Scénario catastrophe : Arrêtées à Cannes pour avoir voulu se baigner en burkini

La baignade s'est finie au poste pour les recrues de Rachid Nekkaz | © Belga / AFP

Société

Elles voulaient se mettre à l’eau, elles auront fini en cellule : ce vendredi, une dizaine de femmes qui avaient planifié une baignade en burkini ont été interpellées à Cannes. La sortie balnéaire avait été organisée par Rachid Nekkaz, un Algérien qui s’est fait connaître en payant les amendes des femmes qui ne respectent pas la législation française sur le voile intégral.

Leur plongeon aura fait un plat : alors qu’elles devaient se mettre à l’eau, les neufs recrues de Rachid Nekkaz ont fini au commissariat.
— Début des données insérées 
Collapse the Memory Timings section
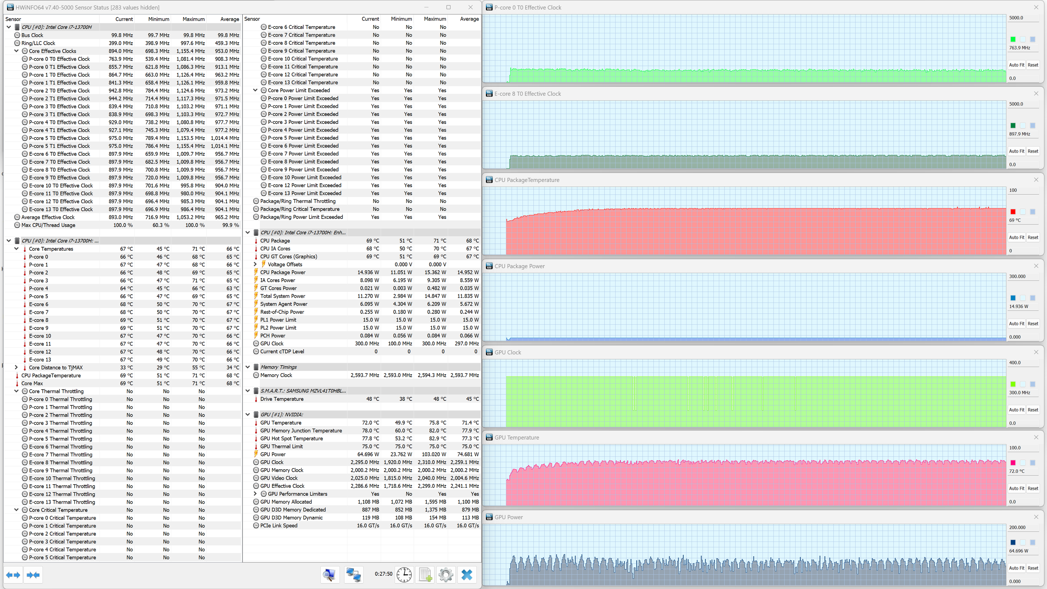 [x=248, y=367]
Interpellées par la police devant l’hôtel de luxe Martinez, les baigneuses ont été entendues dans les locaux du commissariat de Cannes, avant d’être libérées vers 17 heures. Ainsi que le rapporte Le Monde, la préfecture avait pris mercredi un arrêté interdisant toute manifestation sur l’ensemble du littoral cannois. Et un deuxième arrêté spécifique interdisant à Rachid Nekkaz toute manifestation lui avait été notifié vendredi matin. Dans un communiqué, publié vendredi après-midi, la préfecture écrit qu’il a « été constaté cet après-midi à Cannes un début d’attroupement », auquel il a été « mis fin par les forces de l’ordre en interpellant les personnes qui formaient cet attroupement illicite ».
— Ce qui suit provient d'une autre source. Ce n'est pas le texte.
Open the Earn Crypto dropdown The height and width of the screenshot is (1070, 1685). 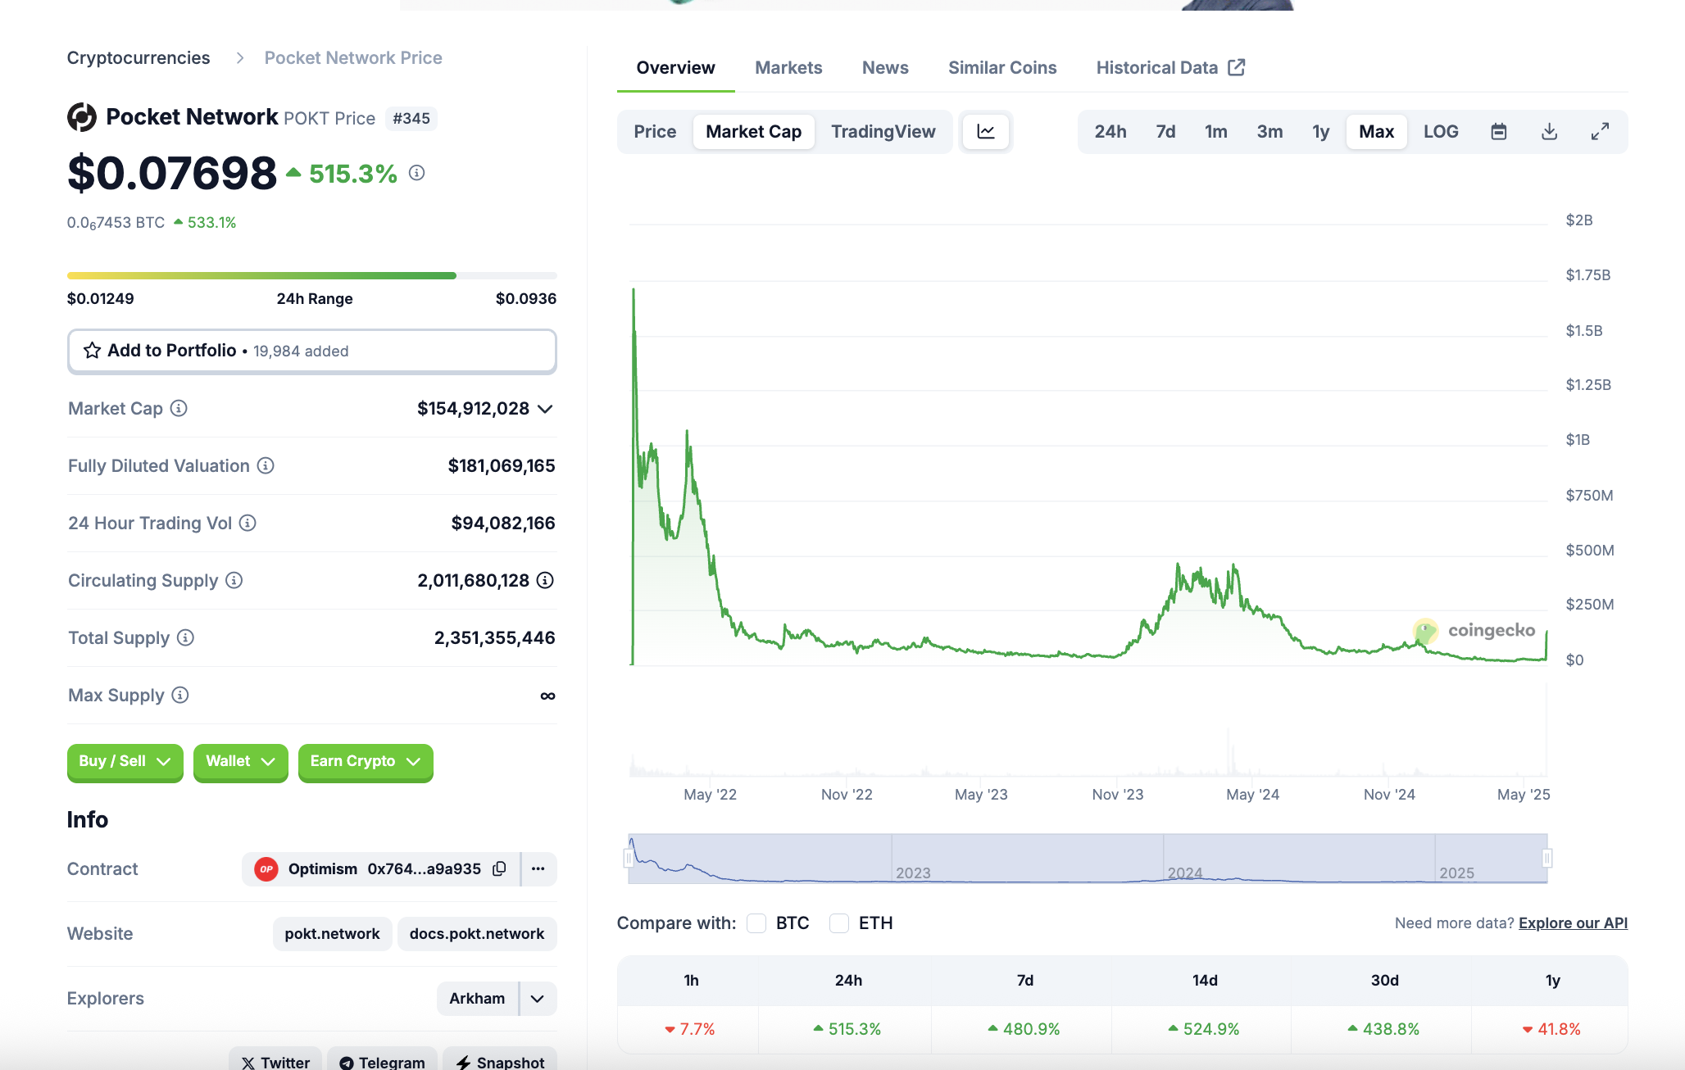coord(365,761)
Lire aussi > Cagole forever, un documentaire sur les pinas du monde entier

 

« Répondre à l’absurde par l’absurde »

Rachid Nekkaz, qui se définit comme un « légaliste », a expliqué avoir pris acte de cette décision et renoncé à son projet initial de manifestation, qualifiant l’événement de « simple baignade avec des amies et de la famille ». Après un passage au commissariat, il a affirmé aux journalistes attroupés sur la Croisette qu’il risquait lui-même « une amende de 7 500 euros et six mois de prison pour manifestation non autorisée« . Dans les pages de Nice Matin, Rachid Nekkaz avait ironisé ce mardi que « c’est le comble d’interdire un rassemblement qui entend célébrer une décision de la plus haute autorité administrative française, le Conseil d’Etat. C’est lui qui a autorisé le port du burkini sur les plages le 26 août 2016″. Et d’ajouter : « Personne ne peut nous empêcher de nous baigner. A la raison je réponds par la raison, à l’absurde je réponds par l’absurde ».